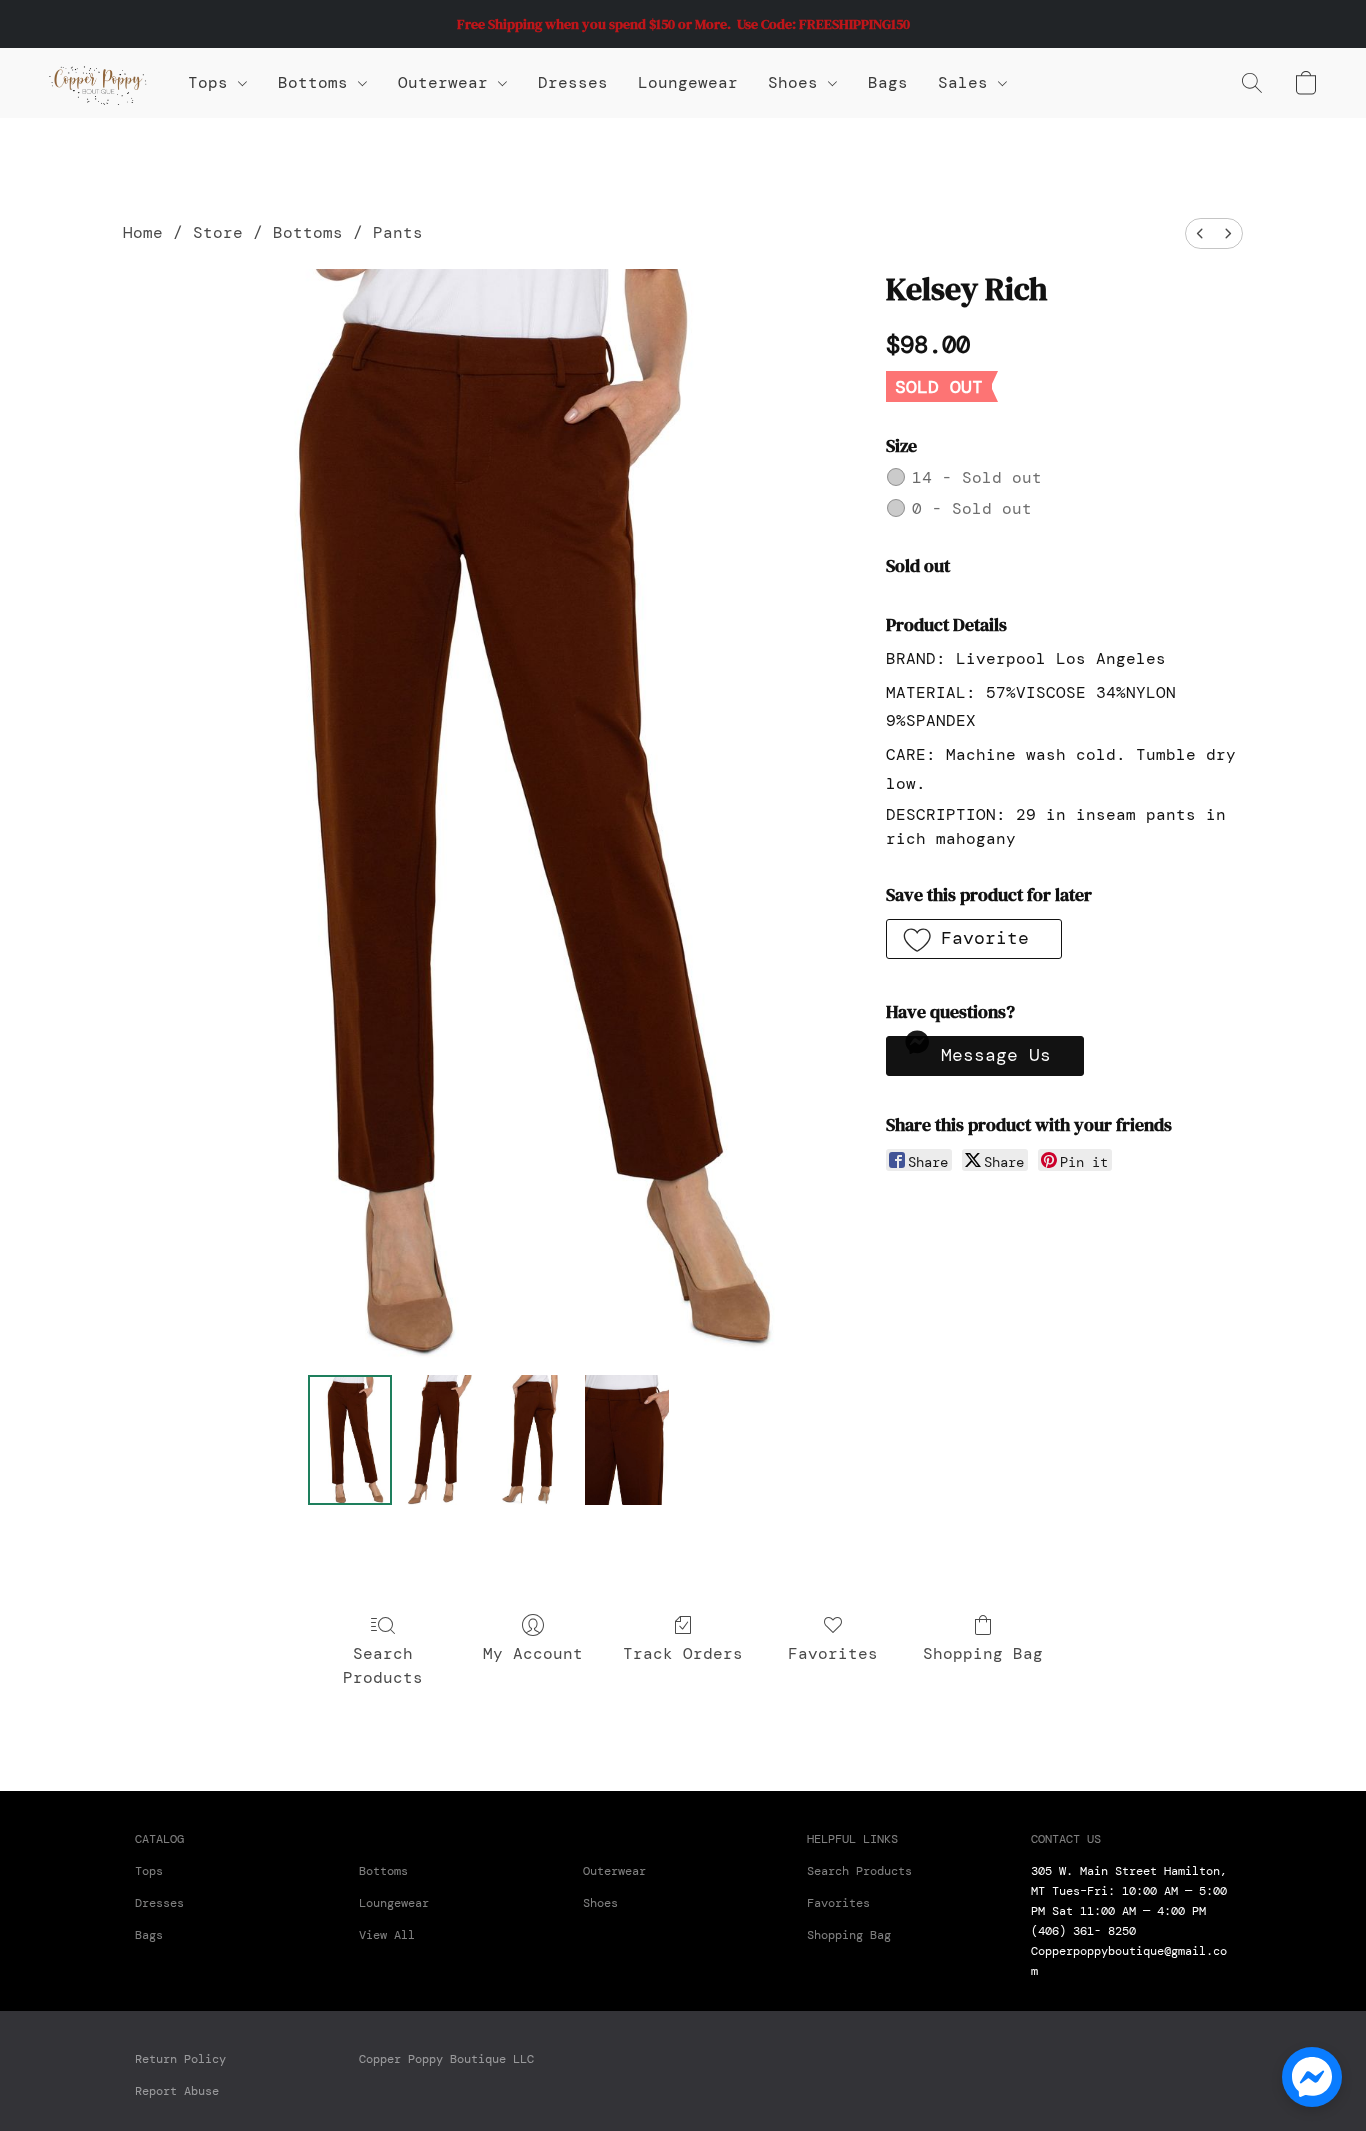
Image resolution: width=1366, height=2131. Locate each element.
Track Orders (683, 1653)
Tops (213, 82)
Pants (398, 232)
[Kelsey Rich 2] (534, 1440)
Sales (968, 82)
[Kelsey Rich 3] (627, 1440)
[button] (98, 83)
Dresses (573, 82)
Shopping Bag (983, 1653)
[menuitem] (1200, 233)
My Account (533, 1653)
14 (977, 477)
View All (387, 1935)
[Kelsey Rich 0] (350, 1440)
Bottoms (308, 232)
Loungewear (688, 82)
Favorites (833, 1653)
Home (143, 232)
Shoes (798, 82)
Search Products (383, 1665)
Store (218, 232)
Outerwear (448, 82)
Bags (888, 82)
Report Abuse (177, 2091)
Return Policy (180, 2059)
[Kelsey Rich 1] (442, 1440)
┄┄┄┄┄┄┄┄┄┄
### Your task
All lines with the word "Rich" need to be copied from the data above.

### Result of the task
[Kelsey Rich 2] (534, 1440)
[Kelsey Rich 3] (627, 1440)
[Kelsey Rich 0] (350, 1440)
[Kelsey Rich 1] (442, 1440)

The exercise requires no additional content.